◆ **Exercise**
In the material, begin at the line that has "Image resolution: width=1466" and stop after the line that has "coord(1227,70)". Write that span out again, substituting "bright orange" for "dark green" and leaving everything else unchanged.

◆ **Provided records**
———
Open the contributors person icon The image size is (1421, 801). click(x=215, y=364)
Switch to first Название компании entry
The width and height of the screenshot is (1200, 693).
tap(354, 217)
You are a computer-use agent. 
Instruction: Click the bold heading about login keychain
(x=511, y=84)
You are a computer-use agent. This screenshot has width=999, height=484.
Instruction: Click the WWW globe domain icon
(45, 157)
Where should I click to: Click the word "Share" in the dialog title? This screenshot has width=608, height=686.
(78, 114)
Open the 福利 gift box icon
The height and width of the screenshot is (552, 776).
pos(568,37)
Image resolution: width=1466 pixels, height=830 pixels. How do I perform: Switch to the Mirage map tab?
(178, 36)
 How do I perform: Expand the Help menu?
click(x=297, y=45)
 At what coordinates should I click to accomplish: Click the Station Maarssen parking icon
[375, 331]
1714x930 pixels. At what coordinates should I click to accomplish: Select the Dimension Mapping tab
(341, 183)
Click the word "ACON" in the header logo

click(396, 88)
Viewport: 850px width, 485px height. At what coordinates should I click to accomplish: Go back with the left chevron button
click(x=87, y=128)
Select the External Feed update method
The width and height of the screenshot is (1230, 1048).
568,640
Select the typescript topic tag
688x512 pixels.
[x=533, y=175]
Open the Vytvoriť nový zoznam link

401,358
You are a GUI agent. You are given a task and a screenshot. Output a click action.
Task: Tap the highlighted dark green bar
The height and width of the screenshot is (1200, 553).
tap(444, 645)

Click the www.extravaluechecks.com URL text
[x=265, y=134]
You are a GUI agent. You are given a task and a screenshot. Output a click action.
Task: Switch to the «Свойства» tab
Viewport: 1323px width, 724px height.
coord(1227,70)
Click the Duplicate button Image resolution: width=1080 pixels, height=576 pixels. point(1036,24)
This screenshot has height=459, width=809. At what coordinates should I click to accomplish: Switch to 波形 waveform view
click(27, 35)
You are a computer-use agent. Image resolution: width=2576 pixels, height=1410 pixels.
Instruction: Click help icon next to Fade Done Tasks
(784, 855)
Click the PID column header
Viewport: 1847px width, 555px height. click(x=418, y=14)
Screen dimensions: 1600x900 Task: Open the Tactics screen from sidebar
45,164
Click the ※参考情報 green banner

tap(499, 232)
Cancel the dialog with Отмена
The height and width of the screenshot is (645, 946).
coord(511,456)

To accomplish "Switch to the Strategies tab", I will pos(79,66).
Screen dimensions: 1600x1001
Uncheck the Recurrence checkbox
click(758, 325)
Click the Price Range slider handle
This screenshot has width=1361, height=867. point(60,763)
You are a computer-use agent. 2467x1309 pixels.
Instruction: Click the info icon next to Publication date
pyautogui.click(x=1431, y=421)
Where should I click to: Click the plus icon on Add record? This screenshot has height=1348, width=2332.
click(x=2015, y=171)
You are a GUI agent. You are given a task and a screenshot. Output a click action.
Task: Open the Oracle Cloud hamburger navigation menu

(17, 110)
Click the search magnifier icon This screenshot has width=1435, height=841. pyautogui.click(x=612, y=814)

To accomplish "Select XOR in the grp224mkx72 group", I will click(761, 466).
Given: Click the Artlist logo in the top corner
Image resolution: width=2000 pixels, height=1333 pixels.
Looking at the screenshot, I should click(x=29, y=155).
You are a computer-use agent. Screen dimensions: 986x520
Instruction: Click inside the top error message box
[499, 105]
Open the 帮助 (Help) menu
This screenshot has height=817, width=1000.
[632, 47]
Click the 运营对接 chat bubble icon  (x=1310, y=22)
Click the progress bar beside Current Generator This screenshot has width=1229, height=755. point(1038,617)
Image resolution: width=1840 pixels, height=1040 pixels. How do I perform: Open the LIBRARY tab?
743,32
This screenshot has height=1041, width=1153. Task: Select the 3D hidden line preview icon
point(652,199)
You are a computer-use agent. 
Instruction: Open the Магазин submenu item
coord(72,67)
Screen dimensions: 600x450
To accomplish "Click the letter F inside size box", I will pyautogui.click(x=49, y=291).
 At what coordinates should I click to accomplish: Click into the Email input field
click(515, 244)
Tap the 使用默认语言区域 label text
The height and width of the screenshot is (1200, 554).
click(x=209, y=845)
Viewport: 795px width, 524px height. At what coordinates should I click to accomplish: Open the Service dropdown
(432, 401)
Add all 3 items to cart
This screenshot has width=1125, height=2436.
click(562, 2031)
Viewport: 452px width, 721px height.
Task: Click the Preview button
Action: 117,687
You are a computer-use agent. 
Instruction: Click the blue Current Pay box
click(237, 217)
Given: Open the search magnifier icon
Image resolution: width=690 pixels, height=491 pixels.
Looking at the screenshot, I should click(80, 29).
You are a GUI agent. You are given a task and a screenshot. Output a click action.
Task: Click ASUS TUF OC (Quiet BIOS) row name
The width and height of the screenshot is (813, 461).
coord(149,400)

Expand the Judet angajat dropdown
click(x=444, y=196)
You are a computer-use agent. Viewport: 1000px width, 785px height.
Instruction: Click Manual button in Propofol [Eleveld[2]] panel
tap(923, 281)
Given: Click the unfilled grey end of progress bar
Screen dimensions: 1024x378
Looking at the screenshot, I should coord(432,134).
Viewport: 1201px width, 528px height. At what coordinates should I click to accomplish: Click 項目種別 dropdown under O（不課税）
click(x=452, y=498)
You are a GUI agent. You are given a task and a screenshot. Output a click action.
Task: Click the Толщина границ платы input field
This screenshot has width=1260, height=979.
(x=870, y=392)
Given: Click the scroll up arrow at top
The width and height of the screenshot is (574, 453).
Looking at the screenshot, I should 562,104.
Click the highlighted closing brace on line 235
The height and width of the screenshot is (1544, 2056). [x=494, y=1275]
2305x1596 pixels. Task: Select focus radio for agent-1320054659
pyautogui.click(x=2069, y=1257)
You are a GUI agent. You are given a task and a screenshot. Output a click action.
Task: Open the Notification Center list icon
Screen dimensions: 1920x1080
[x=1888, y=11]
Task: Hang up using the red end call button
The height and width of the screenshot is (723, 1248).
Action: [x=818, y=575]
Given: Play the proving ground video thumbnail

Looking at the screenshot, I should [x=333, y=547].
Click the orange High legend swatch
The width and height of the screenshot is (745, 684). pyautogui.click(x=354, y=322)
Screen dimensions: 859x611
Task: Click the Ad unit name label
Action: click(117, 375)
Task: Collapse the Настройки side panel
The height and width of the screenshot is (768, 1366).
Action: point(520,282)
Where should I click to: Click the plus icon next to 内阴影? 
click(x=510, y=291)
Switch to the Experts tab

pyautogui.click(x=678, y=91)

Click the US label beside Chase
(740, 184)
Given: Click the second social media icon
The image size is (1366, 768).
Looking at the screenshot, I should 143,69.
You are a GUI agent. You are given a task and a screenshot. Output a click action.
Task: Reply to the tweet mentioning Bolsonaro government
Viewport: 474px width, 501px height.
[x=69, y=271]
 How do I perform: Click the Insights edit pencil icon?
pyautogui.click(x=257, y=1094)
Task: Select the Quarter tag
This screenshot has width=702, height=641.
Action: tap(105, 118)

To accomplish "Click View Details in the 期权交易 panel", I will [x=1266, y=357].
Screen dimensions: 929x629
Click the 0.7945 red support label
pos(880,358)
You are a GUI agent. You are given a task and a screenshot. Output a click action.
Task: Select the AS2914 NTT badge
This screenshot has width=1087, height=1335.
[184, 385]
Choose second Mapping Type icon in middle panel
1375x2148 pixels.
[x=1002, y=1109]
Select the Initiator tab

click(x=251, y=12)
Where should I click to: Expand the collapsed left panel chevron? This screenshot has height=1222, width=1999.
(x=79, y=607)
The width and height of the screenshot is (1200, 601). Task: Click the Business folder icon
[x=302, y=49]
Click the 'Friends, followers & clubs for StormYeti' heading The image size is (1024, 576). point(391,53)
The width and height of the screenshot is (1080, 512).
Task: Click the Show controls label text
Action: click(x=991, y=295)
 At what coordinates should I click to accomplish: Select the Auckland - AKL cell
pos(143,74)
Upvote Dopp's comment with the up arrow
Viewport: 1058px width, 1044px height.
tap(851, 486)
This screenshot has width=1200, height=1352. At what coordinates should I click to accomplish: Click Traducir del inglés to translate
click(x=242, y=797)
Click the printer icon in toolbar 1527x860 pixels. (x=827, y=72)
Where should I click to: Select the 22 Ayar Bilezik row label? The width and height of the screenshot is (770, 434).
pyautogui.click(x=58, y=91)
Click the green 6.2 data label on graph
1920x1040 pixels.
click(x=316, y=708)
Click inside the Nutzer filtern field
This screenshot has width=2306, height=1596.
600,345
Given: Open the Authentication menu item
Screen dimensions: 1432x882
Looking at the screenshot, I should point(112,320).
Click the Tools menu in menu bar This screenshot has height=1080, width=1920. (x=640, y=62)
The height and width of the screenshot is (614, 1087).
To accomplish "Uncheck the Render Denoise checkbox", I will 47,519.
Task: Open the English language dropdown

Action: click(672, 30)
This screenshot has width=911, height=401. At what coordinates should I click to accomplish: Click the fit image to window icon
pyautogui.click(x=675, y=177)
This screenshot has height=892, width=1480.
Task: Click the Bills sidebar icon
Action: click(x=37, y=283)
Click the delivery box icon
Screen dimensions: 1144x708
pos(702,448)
———
◆ **Exercise solution**
Image resolution: width=1466 pixels, height=830 pixels. How do I perform: Switch to the Mirage map tab?
(178, 36)
 How do I perform: Expand the Help menu?
click(x=297, y=45)
 At what coordinates should I click to accomplish: Click the Station Maarssen parking icon
[375, 331]
1714x930 pixels. At what coordinates should I click to accomplish: Select the Dimension Mapping tab
(341, 183)
Click the word "ACON" in the header logo

click(396, 88)
Viewport: 850px width, 485px height. At what coordinates should I click to accomplish: Go back with the left chevron button
click(x=87, y=128)
Select the External Feed update method
The width and height of the screenshot is (1230, 1048).
568,640
Select the typescript topic tag
688x512 pixels.
[x=533, y=175]
Open the Vytvoriť nový zoznam link

401,358
You are a GUI agent. You are given a task and a screenshot. Output a click action.
Task: Tap the highlighted bright orange bar
The height and width of the screenshot is (1200, 553).
tap(444, 645)

Click the www.extravaluechecks.com URL text
[x=265, y=134]
You are a GUI agent. You are given a task and a screenshot. Output a click action.
Task: Switch to the «Свойства» tab
Viewport: 1323px width, 724px height.
coord(1227,70)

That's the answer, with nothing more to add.